**PROBLEM TO WORK ON:**
Pictures are to be dropped, and only the lines from the one containing "You are a computer-use agent." through the end of the data below are to be reproduced as written.

[Collection entries]
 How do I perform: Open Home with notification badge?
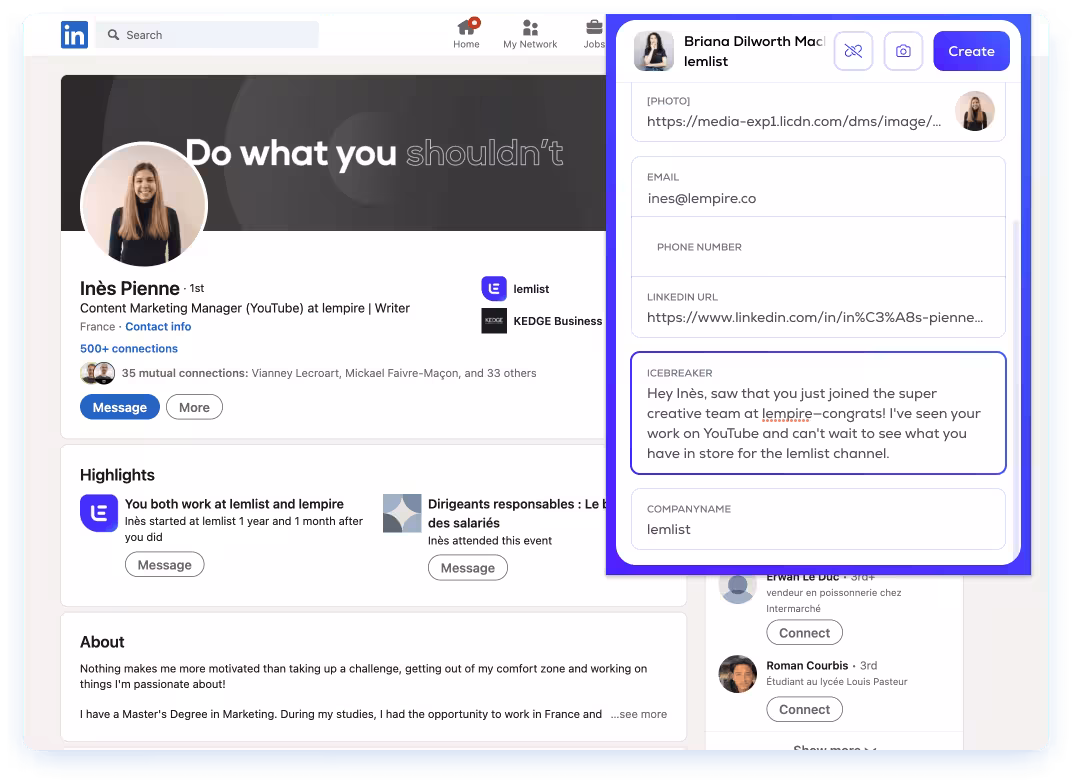click(466, 28)
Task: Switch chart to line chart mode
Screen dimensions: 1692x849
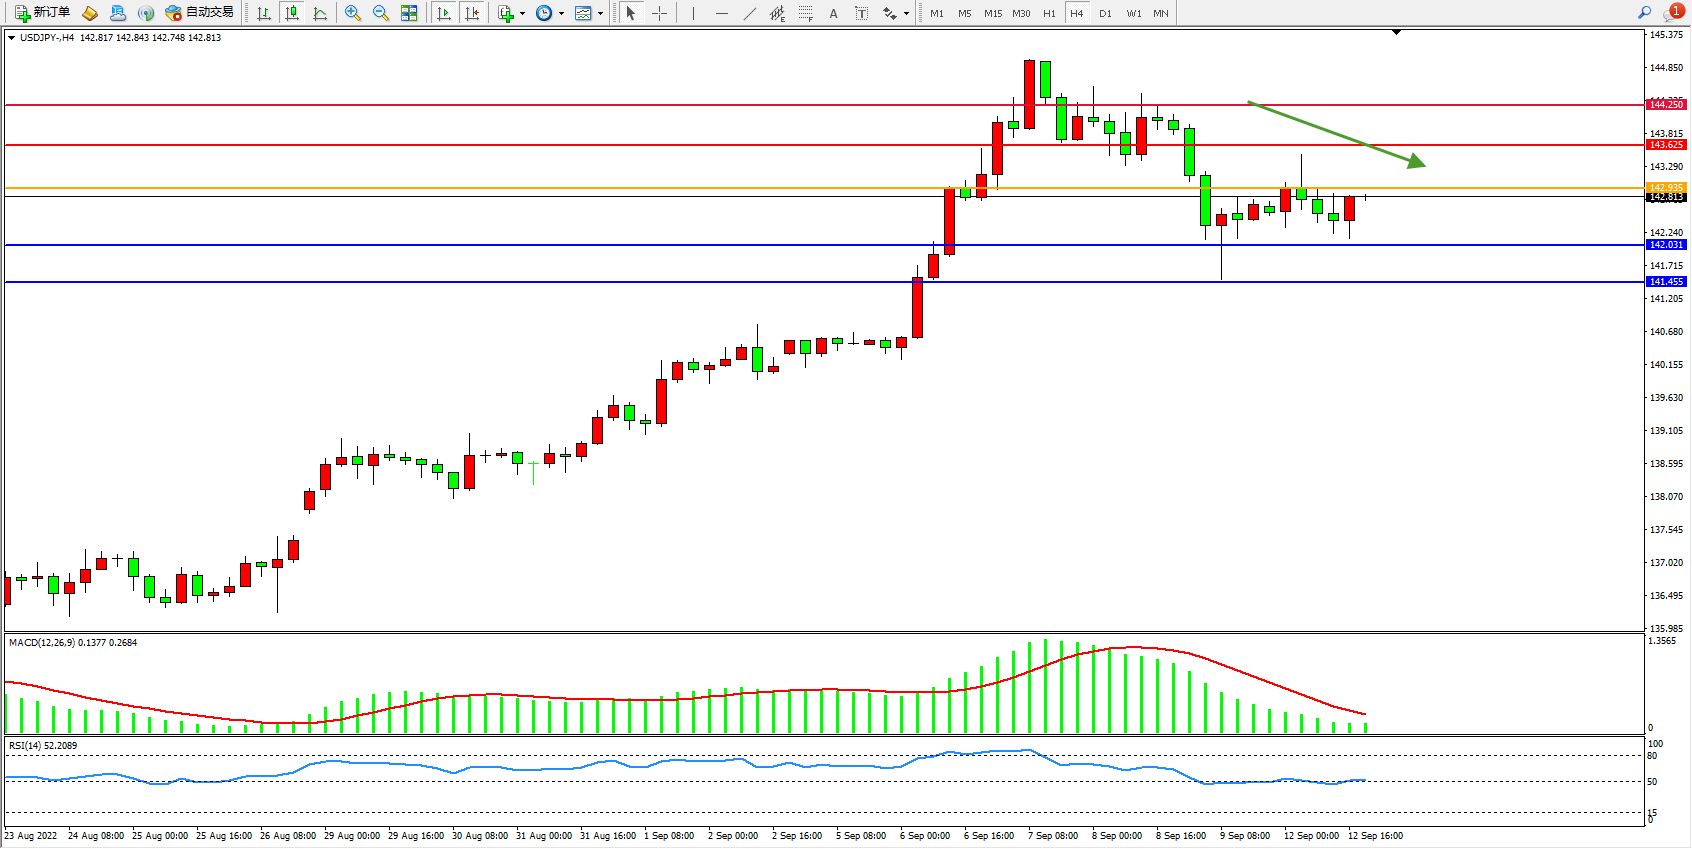Action: coord(320,13)
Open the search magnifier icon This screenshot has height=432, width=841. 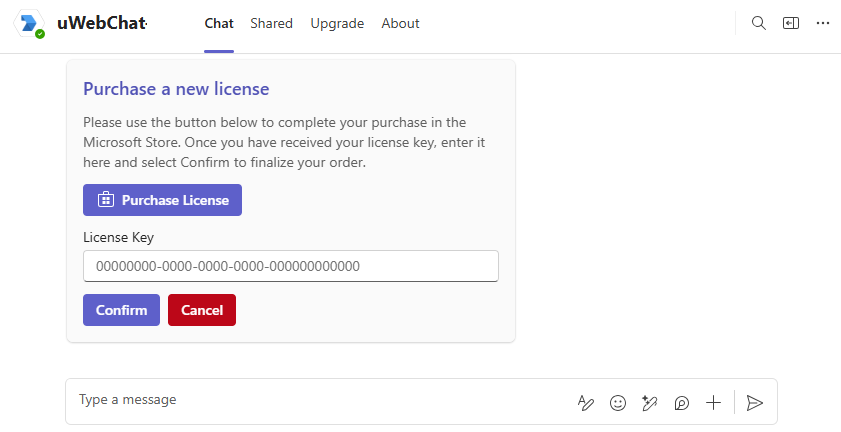759,23
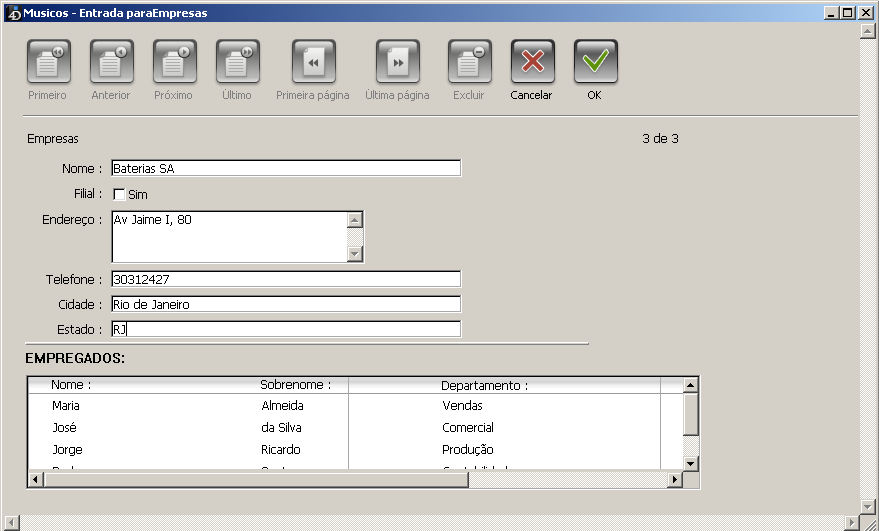Click into the Telefone field
Image resolution: width=879 pixels, height=531 pixels.
(286, 280)
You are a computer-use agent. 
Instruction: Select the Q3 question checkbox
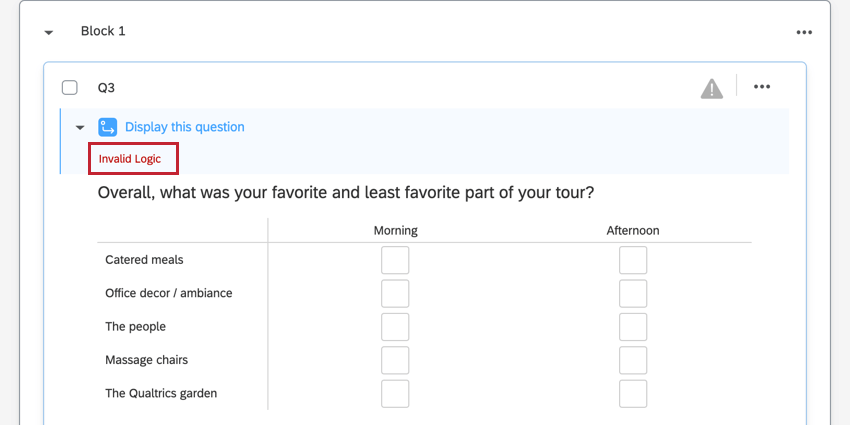coord(70,87)
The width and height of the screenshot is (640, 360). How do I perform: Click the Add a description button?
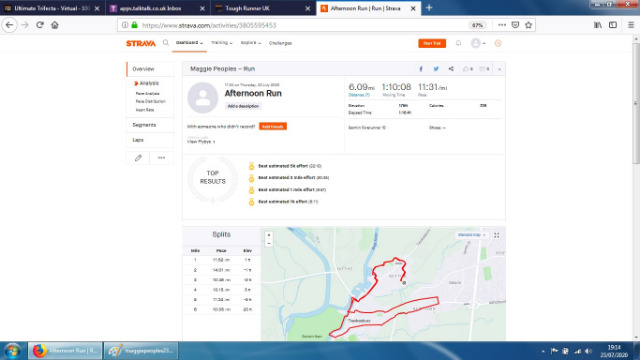click(x=243, y=106)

**RESPONSE BOX:**
You are a computer-use agent. 
Instruction: Select the Q3 question checkbox
coord(70,87)
The width and height of the screenshot is (640, 360). How do I perform: Click the Add a description button?
click(x=243, y=106)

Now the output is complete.